Given problem
Write out the listing below again, swapping every "At what coordinates should I click to accomplish" for "Where should I tap to do" and changing nothing else. Leave the pictures out.

-- Data extract start --

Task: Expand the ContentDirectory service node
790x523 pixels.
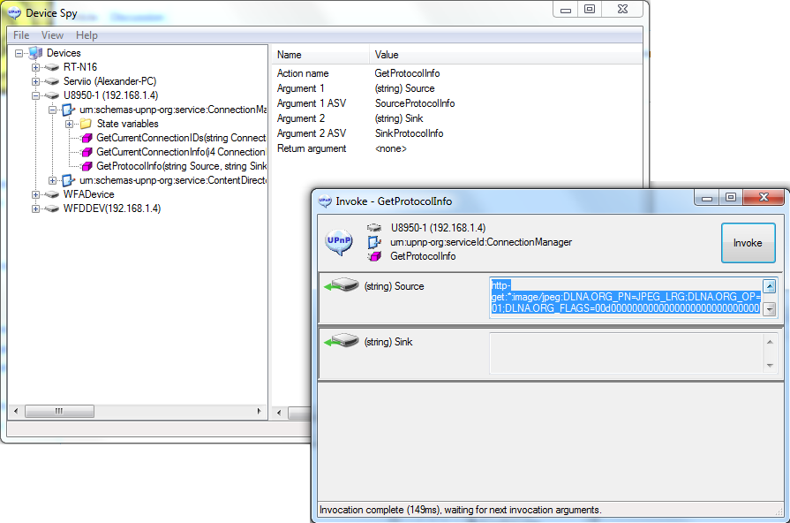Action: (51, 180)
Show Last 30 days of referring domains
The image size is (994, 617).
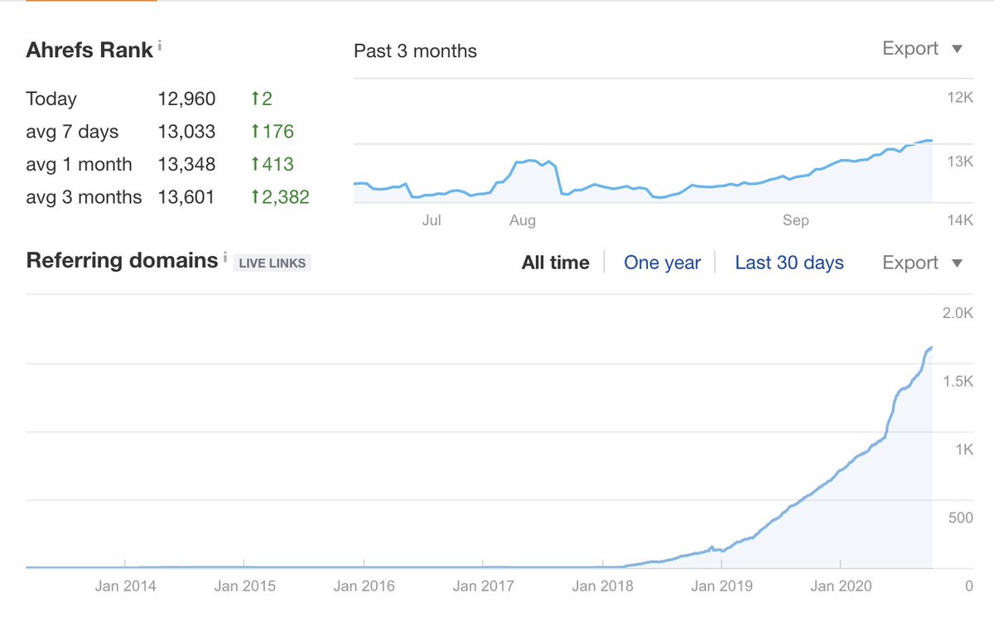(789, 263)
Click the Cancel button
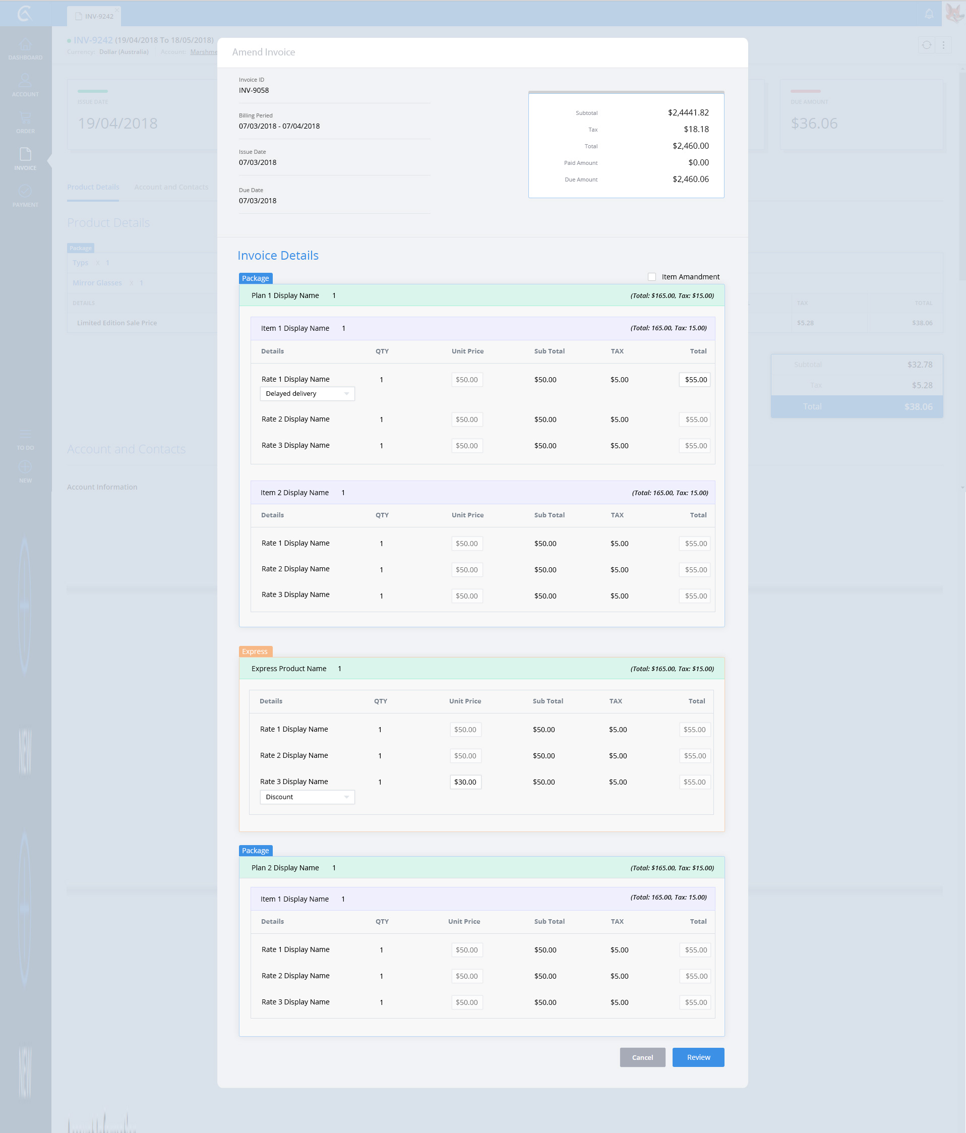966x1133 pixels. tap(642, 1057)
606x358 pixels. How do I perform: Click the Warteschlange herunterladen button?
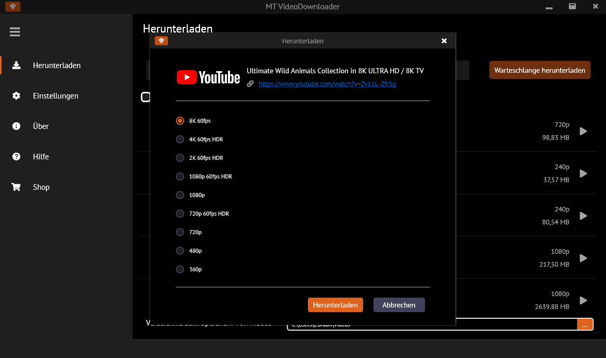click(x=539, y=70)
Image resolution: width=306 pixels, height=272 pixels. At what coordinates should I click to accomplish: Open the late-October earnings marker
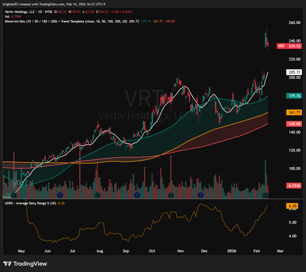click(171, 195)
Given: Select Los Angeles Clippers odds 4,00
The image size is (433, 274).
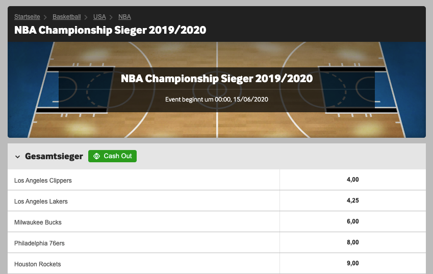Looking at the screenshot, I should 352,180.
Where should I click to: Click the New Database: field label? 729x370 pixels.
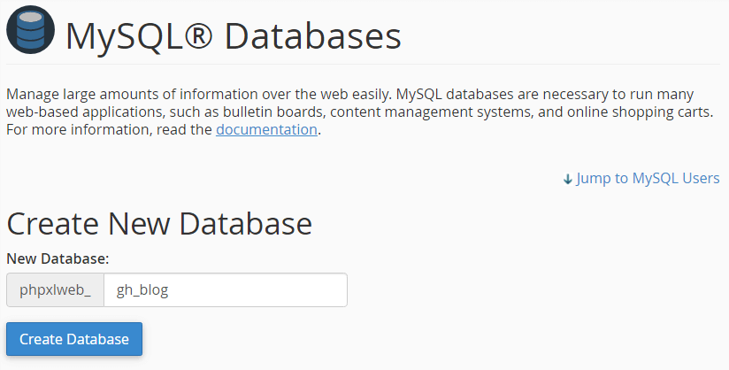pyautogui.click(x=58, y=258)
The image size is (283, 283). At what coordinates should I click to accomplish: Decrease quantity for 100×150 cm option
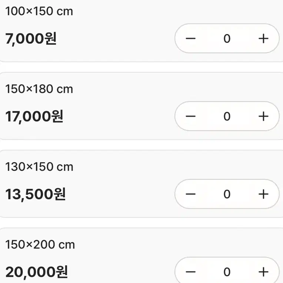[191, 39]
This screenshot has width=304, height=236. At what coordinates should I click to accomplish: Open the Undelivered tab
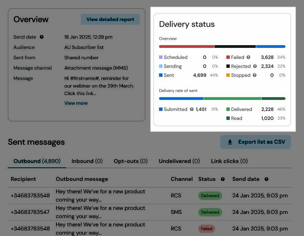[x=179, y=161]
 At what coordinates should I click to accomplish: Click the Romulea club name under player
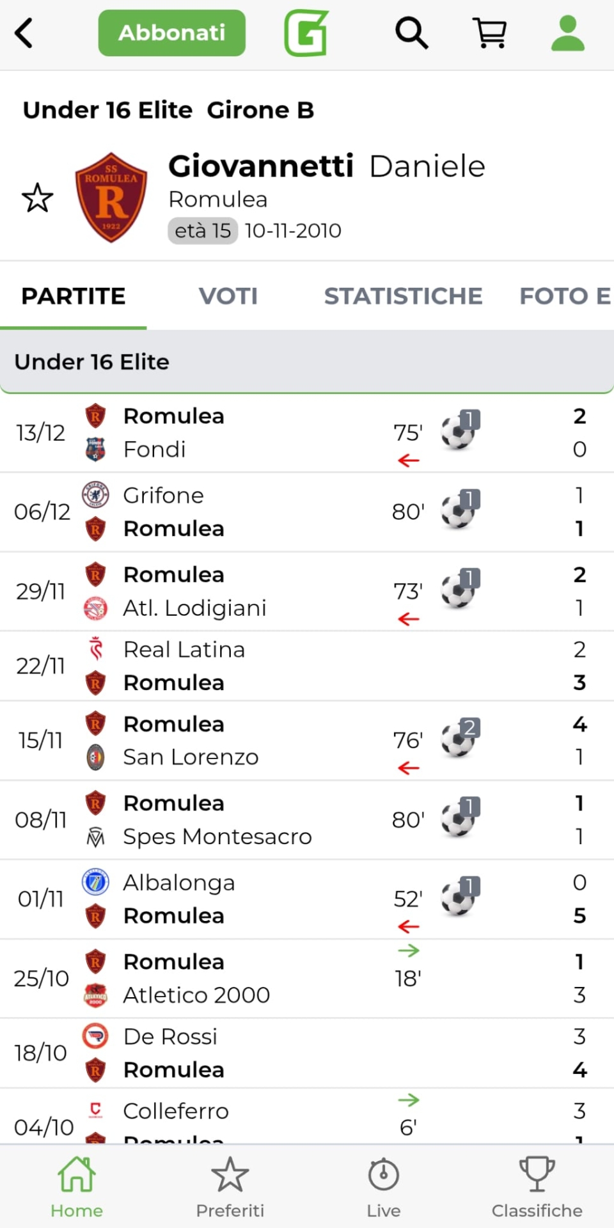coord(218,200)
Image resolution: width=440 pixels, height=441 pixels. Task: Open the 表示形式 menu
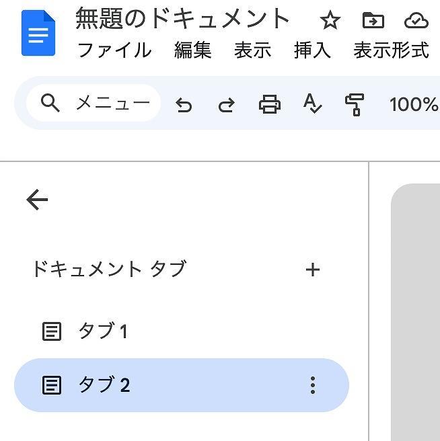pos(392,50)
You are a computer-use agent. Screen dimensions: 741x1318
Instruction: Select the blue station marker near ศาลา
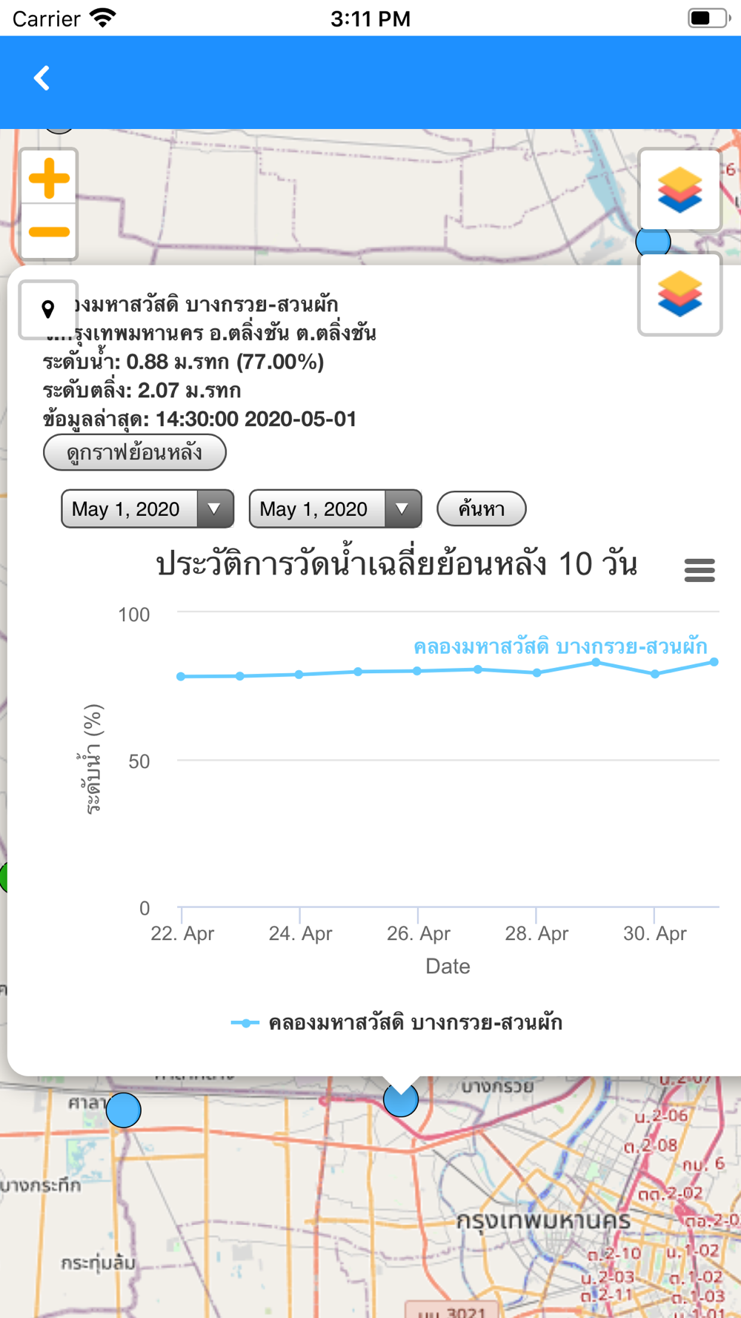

-- Data extract end --

Result
Task: Expand the ContentDirectory service node
790x523 pixels.
Action: (51, 180)
Show Last 30 days of referring domains
The image size is (994, 617).
(789, 263)
Click the Cancel button
966x1133 pixels. tap(642, 1057)
606x358 pixels. How do I perform: Click the Warteschlange herunterladen button?
click(x=539, y=70)
Image resolution: width=306 pixels, height=272 pixels. Where should I tap to do: Open the late-October earnings marker
click(171, 195)
Given: Select Los Angeles Clippers odds 4,00
The image size is (433, 274).
Looking at the screenshot, I should 352,180.
Where should I click to: Click the New Database: field label? 729x370 pixels.
pyautogui.click(x=58, y=258)
The image size is (283, 283). Where should I tap to do: Decrease quantity for 100×150 cm option
[191, 39]
This screenshot has width=304, height=236. Where should I tap to do: Open the Undelivered tab
[x=179, y=161]
 Where should I tap to do: Click the Romulea club name under player
coord(218,200)
Image resolution: width=440 pixels, height=441 pixels. Task: Open the 表示形式 menu
pos(392,50)
You are a computer-use agent. Screen dimensions: 741x1318
Instruction: Select the blue station marker near ศาลา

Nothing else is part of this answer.